Dataset entries:
☆ ☆ ☆ ☆ ☆ ☆ ☆
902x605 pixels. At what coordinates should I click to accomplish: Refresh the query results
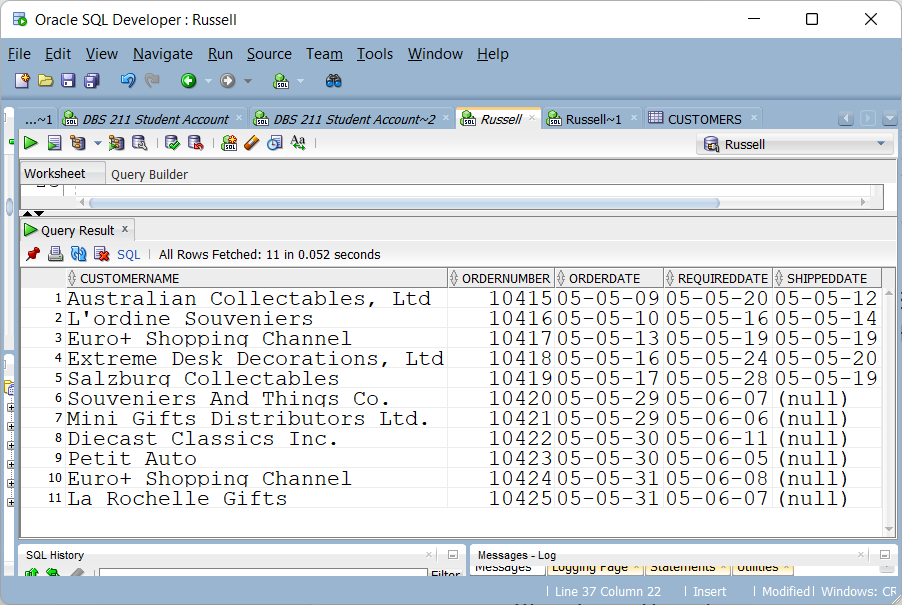78,254
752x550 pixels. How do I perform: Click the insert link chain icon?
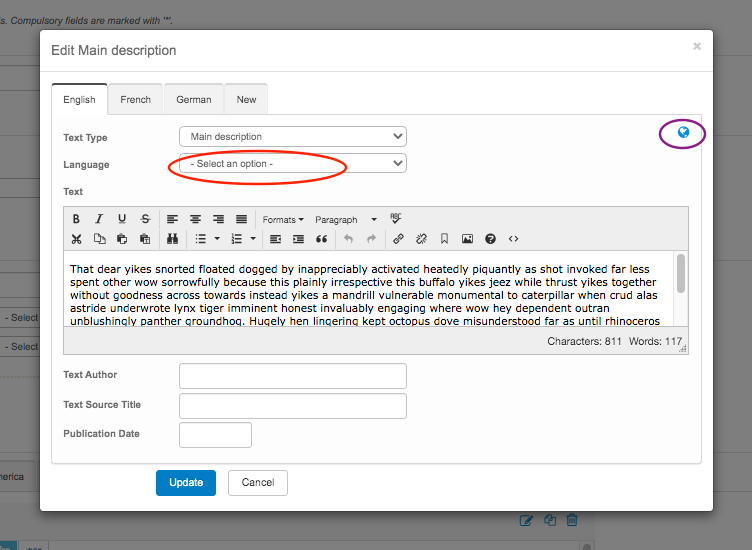pos(398,239)

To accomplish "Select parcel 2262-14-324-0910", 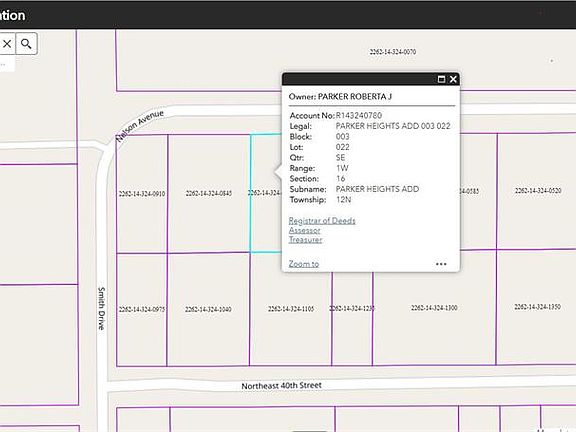I will click(x=142, y=194).
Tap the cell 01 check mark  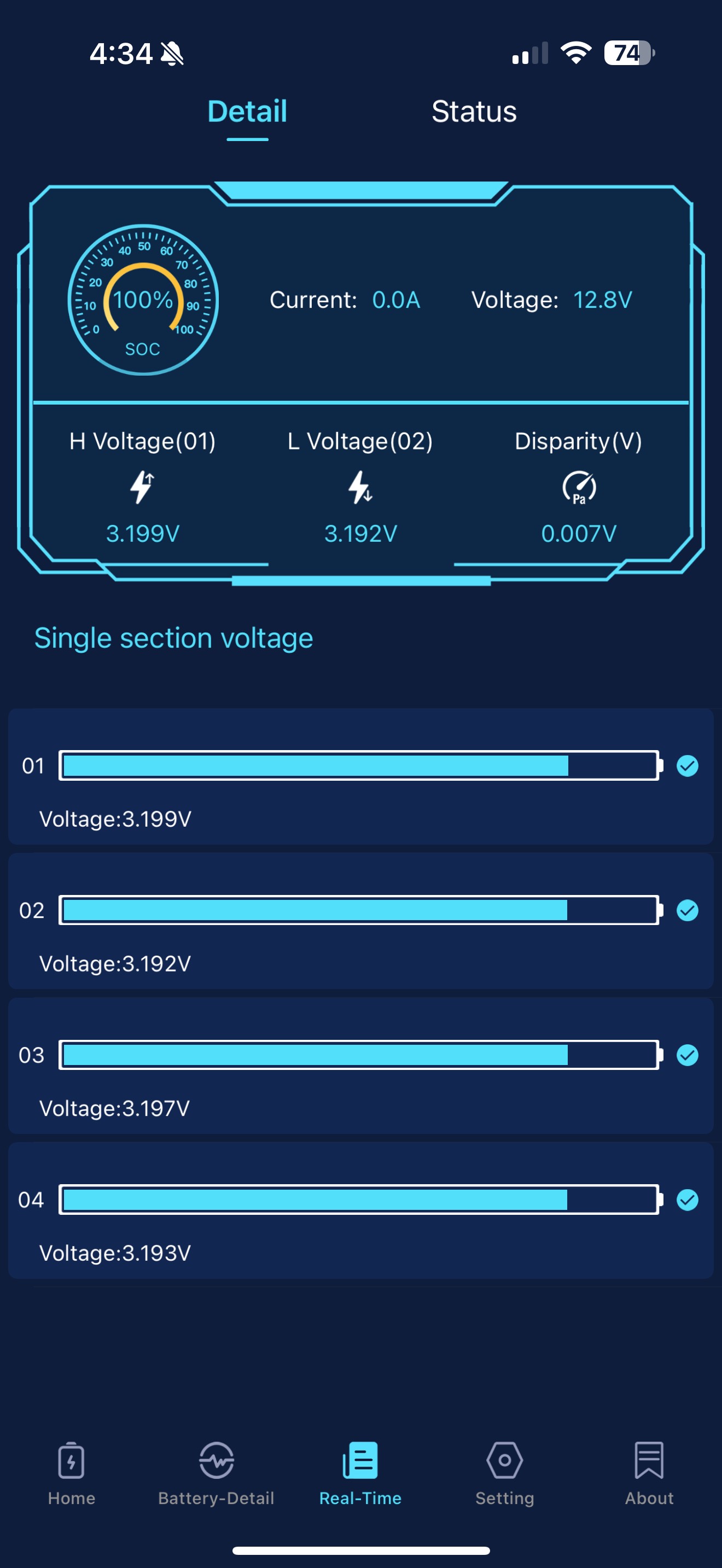click(688, 766)
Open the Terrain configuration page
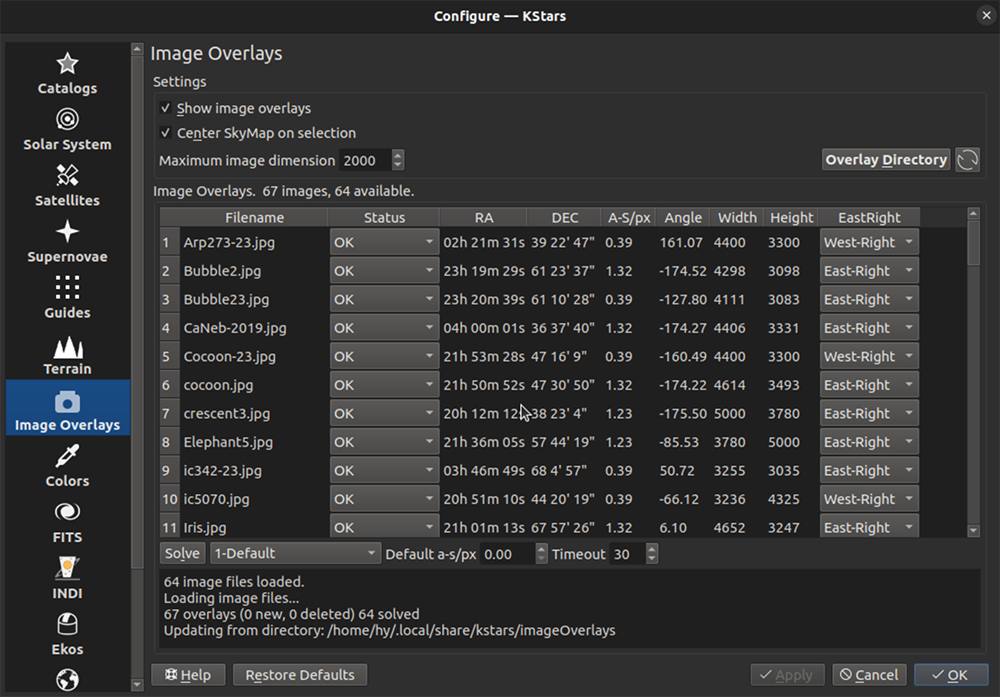Image resolution: width=1000 pixels, height=697 pixels. 67,355
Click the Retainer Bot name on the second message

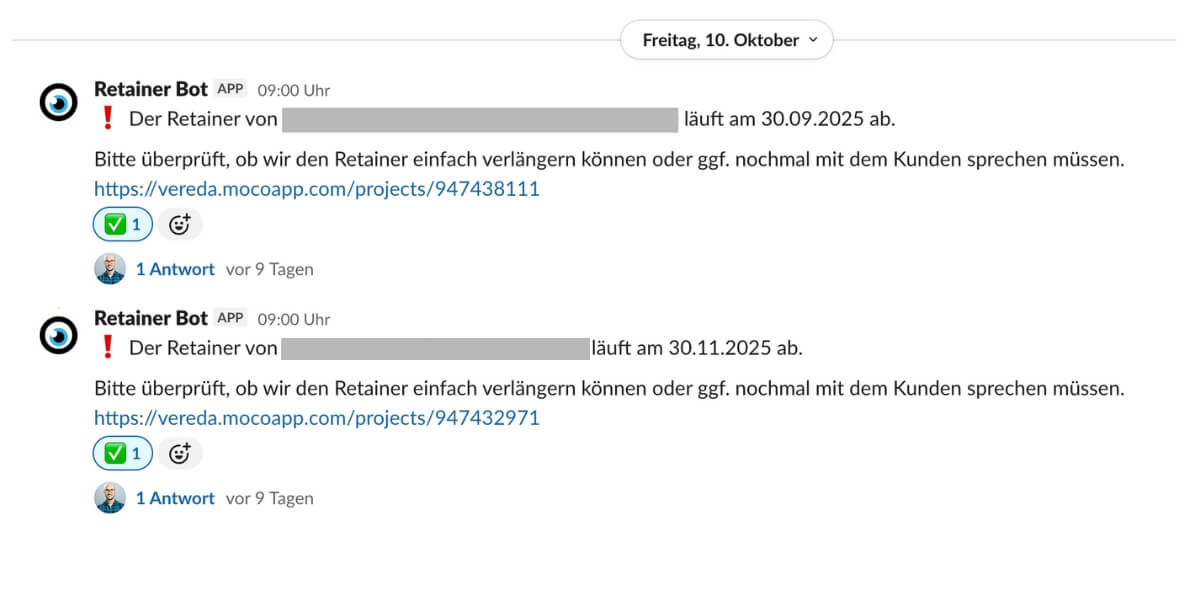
☆ ☆ ☆ ☆ ☆ ☆ ☆
Could you set down exactly, and only, the lines from the line containing "Open the Terrain configuration page" through the last line of the records, both included, without the pictures?

Open the Terrain configuration page
Image resolution: width=1000 pixels, height=697 pixels. 67,355
Click the Retainer Bot name on the second message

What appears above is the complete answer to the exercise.